On Sat, Nov 29, 2014 at 1:18 AM, José F. Morales <josef...@gmail.com> wrote:

> Hey Michael,
>
> I'll check it out.   Trouble is knowing what over-complicating is.  Thanks
> for the heads up!
>
> I am trying to figure out inductively how to use LOAD CSV from various
> examples.  Thanks for another one.
>
> Its killing me that its taking so long.
>
> Jose
>
>
>
> On Friday, November 28, 2014 6:16:49 PM UTC-5, Michael Hunger wrote:
>>
>> José
>>
>> if you watch Nicole's webinar many things will become clear.
>> https://vimeo.com/112447027
>> You don't have to overcomplicate things.
>>
>> The Skewer(id) thing is not really needed if each of your entities has a
>> label and a primary key of some sorts.

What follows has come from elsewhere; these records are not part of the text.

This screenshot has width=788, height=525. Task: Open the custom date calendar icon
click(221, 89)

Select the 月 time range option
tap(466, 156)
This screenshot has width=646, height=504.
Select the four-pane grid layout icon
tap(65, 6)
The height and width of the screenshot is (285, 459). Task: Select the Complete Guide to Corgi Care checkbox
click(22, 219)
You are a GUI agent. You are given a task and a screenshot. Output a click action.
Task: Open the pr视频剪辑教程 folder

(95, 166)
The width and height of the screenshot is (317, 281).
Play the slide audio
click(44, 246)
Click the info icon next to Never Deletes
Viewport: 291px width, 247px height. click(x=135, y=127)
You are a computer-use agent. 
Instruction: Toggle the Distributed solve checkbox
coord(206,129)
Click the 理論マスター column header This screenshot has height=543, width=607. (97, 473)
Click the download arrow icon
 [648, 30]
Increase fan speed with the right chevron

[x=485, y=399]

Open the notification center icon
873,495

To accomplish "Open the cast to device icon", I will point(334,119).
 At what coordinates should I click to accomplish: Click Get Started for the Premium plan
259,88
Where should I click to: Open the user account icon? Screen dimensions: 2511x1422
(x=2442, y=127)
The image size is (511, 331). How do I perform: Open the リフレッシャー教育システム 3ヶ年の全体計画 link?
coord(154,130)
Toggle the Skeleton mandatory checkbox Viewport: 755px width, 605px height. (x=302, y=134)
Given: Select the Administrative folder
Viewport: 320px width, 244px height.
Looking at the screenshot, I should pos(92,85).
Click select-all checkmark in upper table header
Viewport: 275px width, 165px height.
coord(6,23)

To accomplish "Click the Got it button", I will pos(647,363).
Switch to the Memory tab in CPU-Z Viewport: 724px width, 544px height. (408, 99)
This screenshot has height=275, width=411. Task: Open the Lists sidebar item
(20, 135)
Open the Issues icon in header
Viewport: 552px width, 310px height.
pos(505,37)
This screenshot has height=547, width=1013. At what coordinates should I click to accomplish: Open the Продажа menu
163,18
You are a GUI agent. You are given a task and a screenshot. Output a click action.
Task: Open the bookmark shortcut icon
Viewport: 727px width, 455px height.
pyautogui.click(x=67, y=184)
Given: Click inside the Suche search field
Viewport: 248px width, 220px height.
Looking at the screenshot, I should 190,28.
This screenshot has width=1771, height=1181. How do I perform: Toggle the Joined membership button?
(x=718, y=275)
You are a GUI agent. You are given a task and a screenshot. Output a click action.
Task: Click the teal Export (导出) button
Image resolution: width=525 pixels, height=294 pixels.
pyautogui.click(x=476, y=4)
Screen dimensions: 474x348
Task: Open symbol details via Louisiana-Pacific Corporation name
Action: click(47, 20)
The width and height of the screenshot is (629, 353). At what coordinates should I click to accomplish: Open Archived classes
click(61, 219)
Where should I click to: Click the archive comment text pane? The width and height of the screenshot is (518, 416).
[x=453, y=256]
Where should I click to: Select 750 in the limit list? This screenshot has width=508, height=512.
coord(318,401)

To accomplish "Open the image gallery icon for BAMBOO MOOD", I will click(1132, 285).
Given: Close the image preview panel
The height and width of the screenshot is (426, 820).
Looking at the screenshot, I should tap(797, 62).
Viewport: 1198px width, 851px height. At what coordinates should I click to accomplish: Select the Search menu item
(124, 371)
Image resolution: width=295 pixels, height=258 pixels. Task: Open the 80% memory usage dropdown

>> It is just an optimization to not have to think about separate entities.
>>
>> Cheers, Michael
>>
>> On Sat, Nov 29, 2014 at 12:12 AM, José F. Morales <jose...@gmail.com>
>> wrote:
>>
>>> Hey Andrii,
>>>
>>> I've been thinking alot about your recommendations.   I have some
>>> questions, some of which show how ignorant I am.  Apologies for basics
>>> if necessary.
>>>
>>> On Thursday, November 20, 2014 6:22:34 AM UTC-5, Andrii Stesin wrote:
>>>>
>>>> Before you start.
>>>>
>>>> 1. On nodes and their labels. First of all, I strongly suggest you to
>>>> separate your nodes into different .csv files by label. So you won't have a
>>>> column *`label`* in your .csv but rather set of files:
>>>>
>>>> nodes_LabelA.csv
>>>> ...
>>>> nodes_LabelZ.csv
>>>>
>>>> whatever your labels are. (Consider label to be kinda of synonym for
>>>> `class` in object-oriented programming or `table` in RDBMS). That's due the
>>>> fact that labels in Cypher are somewhat specific entities and you probably
>>>> won't be allowed to make them parameterized into variables inside your LOAD
>>>> CSV statement.
>>>>
>>>>
>>> OK, so you have modified your original idea of putting the db into two
>>> files 1 nodes , 1 relationships.  Now here you say, put all the nodes into
>>> 1 file/ label.   The way I have worked with it, I created 1 file for a
>>> class of nodes I'll call CLT_SOURCE and another file for a class of nodes
>>> called CLT_TARGET.  Then I have a file for the relationships. Perhaps
>>> foolishly I originally would create 1 file that would combine all of this
>>> info and try to paste it in the browser or in the shell.  Neither worked
>>> even though with smaller amount of data it did.
>>>
>>> You are recommending that with the nodes, I take two steps...
>>> 1) Combine my CLT_SOURCE and CLT_TARGET nodes,
>>> 2) then I split that file into files that correspond to the node:
>>> *my_node_id, * 1 label, and then properties P1...Pn.  Since I have 10
>>> Labels/node, I should have 10 files named..... Nodes_LabelA...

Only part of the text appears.